I love a little whipped cream with this, but it’s not necessary at all. The rich complexity of this pumpkin cheesecake makes it ideal for serving a crowd: I cut 12 to 16 slices, and if you have a dessert table with lots of options, even smaller servings make sense and extend the pleasure!
These two pumpkins are ones I found at the Durham NC Farmers’ Market, and enjoyed for their beauty before I roasted them for a memorable pumpkin pie. I posed my pumpkin cheesecake with them just for their beauty, not to show you where this color came from. For baking this cheesecake, canned pumpkin worked wonderfully.
- 3/4 cup gingersnap cookie crumbs, or graham cracker crumbs
- 3/4 cup chopped pecans
- 1/4 cup light brown sugar
- 3 tablespoons granulated sugar
- 1/4 cup butter, melted
- CHEESECAKE BATTER:
- 1 1/2 pounds cream cheese
- 3/4 cup granulated sugar + 1/4 cup granulated sugar (divided use)
- 1 egg
- 1 egg yolk plus 3 egg yolks (divided use)
- 2 tablespoons cream or half-and-half or evaporated milk
- 2 tablespoons cornstarch or flour
- 1/2 teaspoon pure vanilla extract
- 1/2 teaspoon lemon juice
- 1 1/2 cups pumpkin puree (1 14.5 oz. can, or homemmade)

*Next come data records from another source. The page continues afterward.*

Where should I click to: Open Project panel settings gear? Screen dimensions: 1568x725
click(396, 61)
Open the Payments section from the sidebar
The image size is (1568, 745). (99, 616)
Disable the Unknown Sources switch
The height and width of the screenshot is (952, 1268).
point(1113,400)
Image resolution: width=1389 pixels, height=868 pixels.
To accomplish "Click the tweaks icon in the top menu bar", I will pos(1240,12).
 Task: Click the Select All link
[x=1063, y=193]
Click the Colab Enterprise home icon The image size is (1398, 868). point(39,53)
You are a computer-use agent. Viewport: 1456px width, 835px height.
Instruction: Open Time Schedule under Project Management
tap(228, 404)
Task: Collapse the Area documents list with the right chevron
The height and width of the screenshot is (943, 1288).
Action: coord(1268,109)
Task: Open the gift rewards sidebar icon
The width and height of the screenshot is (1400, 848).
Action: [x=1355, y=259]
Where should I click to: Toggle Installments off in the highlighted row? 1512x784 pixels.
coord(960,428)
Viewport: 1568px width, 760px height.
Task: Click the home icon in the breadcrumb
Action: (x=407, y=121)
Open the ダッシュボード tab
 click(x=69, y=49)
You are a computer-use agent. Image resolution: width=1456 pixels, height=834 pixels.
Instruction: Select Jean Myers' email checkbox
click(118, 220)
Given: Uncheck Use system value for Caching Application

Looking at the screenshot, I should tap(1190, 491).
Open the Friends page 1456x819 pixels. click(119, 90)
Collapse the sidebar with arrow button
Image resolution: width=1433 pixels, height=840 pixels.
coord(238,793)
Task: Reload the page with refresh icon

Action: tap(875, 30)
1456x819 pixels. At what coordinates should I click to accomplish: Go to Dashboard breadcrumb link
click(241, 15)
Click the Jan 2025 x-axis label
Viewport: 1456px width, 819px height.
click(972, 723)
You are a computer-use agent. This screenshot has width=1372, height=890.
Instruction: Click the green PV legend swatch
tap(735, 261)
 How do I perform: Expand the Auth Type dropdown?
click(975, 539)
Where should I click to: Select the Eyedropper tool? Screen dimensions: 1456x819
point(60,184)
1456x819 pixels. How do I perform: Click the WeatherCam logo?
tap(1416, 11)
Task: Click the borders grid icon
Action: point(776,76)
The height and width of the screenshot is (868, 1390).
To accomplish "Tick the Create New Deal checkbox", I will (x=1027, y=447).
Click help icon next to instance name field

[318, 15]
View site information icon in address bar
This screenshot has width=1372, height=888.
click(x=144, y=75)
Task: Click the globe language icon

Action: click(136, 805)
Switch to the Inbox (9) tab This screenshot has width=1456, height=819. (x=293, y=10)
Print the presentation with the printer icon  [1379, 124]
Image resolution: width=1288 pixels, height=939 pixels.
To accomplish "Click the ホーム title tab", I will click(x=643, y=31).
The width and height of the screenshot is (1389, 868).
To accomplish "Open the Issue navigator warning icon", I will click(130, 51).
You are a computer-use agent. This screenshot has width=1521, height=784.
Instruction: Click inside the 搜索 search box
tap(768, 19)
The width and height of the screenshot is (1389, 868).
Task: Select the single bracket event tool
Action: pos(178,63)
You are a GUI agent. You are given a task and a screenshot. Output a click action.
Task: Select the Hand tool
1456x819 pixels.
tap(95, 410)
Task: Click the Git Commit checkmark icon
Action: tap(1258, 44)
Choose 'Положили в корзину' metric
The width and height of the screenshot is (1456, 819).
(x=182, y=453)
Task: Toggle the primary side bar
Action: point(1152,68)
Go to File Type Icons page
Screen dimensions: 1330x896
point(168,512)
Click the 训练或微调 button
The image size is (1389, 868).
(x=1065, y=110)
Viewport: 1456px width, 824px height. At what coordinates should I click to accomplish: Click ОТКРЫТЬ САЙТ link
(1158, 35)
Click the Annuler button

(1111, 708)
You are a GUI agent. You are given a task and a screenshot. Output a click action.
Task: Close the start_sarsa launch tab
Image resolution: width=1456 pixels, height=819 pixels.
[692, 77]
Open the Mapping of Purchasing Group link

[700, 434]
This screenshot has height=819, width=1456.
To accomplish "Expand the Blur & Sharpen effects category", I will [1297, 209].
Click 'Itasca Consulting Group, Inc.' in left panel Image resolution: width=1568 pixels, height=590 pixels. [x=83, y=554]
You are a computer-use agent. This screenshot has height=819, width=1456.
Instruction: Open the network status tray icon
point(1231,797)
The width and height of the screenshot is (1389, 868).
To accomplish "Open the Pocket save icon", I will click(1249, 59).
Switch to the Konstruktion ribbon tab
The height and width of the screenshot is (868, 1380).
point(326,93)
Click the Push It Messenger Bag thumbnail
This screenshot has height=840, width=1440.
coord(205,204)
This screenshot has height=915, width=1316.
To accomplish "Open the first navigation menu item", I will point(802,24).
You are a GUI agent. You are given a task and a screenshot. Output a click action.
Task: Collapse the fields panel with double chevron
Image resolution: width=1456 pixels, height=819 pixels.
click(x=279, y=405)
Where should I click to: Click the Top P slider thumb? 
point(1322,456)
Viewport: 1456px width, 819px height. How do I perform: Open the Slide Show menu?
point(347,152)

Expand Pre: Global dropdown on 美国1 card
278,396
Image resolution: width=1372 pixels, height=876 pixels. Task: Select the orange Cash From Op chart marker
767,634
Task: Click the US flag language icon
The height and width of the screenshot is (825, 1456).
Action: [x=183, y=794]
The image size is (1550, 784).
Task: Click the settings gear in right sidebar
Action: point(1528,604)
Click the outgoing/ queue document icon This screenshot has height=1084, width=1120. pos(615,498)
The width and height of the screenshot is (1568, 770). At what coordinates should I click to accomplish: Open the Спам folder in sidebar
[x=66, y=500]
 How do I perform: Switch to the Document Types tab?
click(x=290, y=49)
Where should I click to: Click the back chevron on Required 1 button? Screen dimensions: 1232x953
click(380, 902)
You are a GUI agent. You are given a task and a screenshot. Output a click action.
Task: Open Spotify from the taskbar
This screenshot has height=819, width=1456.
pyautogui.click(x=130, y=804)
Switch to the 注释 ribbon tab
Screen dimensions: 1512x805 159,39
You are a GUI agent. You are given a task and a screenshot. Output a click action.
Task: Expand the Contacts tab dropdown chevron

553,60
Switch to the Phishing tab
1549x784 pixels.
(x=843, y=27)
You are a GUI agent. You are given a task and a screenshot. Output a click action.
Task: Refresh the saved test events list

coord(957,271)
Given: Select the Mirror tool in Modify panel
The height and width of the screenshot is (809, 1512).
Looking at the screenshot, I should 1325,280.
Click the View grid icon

- 2 teaspoons ground cinnamon
- 1 teaspoon ground ginger
- 1 teaspoon ground mace, or grated nutmeg
- 1/4 teaspoon salt
- FOR THE CRUST:
- Heat oven to 300 degrees F; generously butter bottom and sides of a 9-inch springform pan
- Combine the crumbs, chopped pecans, brown sugar, and granulated sugar and use a whisk or a fork to mix well.
- Add butter and stir to combine everything well.
- Press the crust mixture firmly into the prepared pan, covering the sides and bottom as evenly as possible.
- Build up the sides as high as you can, striving to make the crust solid and even.
- Place crust in the 300 degree oven and bake for 12 minutes, until firm and golden brown; set aside while you prepare the filling.
- Combine the cream cheese, 3/4 cup sugar, 1 egg, and 1 egg yolk in a medium bowl, and beat well, using an electric mixer and stopping to scrape the bowl and combine everything evenly and well.
- Add the cream, cornstarch, vanilla, and lemon juice, and mix to combine well.
- In a large bowl, combine the pumpkin, remaining 1/4 cup granulated sugar, remaining 3 egg yolks, cinnamon, ginger, mace, and salt, and use a whisk or a large spoon to combine everything evenly a well.
- Scrape the cream cheese mixture into the pumpkin mixture and use electric mixer or whisk or large spoon, to combine everything evenly and well, to make a smooth, thick, fragrant batter.
- Pour filling into the prepared crust and bake at 300 degrees F until cheesecake is firm and puffed up around the edges, and set in the middle; a very small jiggle at the center is acceptable, about 1 hour.
- Remove gently and carefully and set aside on a wire rack to cool to room temperature.
- Open spring form pan and remove the outer ring; gently transfer cheesecake to a serving platter. Bring to room temperature; then cover and chill for 8 hours or overnight.
- Serve at room temperature, or slightly chilled.